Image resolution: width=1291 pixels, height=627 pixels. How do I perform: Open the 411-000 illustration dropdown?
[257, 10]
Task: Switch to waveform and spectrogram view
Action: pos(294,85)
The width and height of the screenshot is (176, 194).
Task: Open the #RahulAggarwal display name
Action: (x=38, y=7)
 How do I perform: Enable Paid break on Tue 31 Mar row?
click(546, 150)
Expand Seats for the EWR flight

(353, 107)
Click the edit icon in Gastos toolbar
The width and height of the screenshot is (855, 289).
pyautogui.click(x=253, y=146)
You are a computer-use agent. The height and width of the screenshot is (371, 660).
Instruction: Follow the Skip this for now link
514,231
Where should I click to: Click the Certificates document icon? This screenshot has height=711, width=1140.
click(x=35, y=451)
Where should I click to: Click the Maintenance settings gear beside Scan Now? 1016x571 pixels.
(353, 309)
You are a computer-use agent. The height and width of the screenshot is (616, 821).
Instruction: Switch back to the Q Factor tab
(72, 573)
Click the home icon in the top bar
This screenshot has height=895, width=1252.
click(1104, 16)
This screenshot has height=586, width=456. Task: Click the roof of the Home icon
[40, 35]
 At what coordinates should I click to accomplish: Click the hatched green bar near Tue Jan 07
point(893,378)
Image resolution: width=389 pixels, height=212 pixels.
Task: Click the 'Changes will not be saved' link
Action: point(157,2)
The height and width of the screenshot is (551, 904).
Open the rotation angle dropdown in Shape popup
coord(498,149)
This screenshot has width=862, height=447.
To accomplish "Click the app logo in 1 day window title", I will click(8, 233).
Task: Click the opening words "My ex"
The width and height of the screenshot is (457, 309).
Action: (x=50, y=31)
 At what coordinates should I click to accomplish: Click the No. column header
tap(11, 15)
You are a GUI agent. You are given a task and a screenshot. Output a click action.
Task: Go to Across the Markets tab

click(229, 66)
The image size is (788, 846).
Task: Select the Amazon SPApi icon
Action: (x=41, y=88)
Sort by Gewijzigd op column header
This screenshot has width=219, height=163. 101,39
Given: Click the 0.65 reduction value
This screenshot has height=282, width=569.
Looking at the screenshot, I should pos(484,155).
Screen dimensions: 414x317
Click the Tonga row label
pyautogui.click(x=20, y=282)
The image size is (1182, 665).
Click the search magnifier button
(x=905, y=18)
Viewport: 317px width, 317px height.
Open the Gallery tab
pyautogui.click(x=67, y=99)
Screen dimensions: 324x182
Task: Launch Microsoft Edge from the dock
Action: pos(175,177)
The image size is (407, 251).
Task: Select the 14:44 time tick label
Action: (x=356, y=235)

------------

■ WORK TASK: Count each line of the material above that holds the word "agent", and state the total with no other text.

■ SOLUTION TO THIS EXERCISE: 3